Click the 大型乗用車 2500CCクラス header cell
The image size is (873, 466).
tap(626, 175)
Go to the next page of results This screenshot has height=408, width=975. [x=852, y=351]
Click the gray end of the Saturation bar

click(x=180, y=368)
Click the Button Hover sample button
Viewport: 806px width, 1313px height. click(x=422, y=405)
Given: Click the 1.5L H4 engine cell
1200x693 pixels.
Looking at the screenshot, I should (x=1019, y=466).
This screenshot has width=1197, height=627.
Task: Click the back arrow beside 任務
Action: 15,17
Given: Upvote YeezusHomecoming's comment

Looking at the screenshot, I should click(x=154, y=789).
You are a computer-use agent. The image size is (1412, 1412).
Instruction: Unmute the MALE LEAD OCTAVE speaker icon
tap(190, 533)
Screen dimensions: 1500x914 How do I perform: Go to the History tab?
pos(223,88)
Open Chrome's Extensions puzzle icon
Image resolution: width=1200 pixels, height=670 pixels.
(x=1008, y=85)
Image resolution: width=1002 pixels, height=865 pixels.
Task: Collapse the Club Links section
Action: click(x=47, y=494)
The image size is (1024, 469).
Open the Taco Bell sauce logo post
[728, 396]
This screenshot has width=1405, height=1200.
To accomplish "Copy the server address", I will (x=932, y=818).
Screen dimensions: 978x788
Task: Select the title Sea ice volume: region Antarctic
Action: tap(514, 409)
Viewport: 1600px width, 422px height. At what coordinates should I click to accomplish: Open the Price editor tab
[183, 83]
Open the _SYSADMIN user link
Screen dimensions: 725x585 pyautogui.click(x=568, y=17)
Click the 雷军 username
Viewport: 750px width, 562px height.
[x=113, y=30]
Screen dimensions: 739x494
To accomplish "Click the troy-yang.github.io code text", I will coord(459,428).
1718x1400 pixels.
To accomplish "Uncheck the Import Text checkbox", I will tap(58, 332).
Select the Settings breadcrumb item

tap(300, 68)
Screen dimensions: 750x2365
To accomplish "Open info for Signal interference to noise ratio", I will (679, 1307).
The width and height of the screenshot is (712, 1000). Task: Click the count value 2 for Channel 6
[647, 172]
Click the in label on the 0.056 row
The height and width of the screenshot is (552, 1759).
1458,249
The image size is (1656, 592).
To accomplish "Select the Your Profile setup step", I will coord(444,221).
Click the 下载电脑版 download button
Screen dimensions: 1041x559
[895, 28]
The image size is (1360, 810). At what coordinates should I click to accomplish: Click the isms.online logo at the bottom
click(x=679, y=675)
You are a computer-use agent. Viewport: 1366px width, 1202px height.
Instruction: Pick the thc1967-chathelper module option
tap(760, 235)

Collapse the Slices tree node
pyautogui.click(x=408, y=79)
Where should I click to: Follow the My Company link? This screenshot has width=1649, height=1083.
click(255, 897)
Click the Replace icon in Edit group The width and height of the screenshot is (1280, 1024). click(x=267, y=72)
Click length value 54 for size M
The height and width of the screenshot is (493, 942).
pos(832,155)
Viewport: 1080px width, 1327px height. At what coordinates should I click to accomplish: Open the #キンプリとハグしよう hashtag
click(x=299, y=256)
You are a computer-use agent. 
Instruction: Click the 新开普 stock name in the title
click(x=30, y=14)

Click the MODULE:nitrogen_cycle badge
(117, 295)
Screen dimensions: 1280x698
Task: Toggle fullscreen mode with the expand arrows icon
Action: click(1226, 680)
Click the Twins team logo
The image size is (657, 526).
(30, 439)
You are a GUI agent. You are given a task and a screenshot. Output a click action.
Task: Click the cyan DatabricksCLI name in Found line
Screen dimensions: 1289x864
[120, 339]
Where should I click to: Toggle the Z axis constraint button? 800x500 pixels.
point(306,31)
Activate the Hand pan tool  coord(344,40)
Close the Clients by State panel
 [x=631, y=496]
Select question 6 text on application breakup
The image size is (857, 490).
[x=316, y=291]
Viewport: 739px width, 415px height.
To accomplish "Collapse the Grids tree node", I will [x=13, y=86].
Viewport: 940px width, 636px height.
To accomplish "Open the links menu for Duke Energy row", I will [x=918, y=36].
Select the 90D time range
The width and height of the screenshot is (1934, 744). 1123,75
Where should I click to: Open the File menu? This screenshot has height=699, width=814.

EXERCISE ->
Each line above that has the word "menu" should be copied.

TASK OUTPUT ->
To accomplish "Open the links menu for Duke Energy row", I will [x=918, y=36].
Where should I click to: Open the File menu? This screenshot has height=699, width=814.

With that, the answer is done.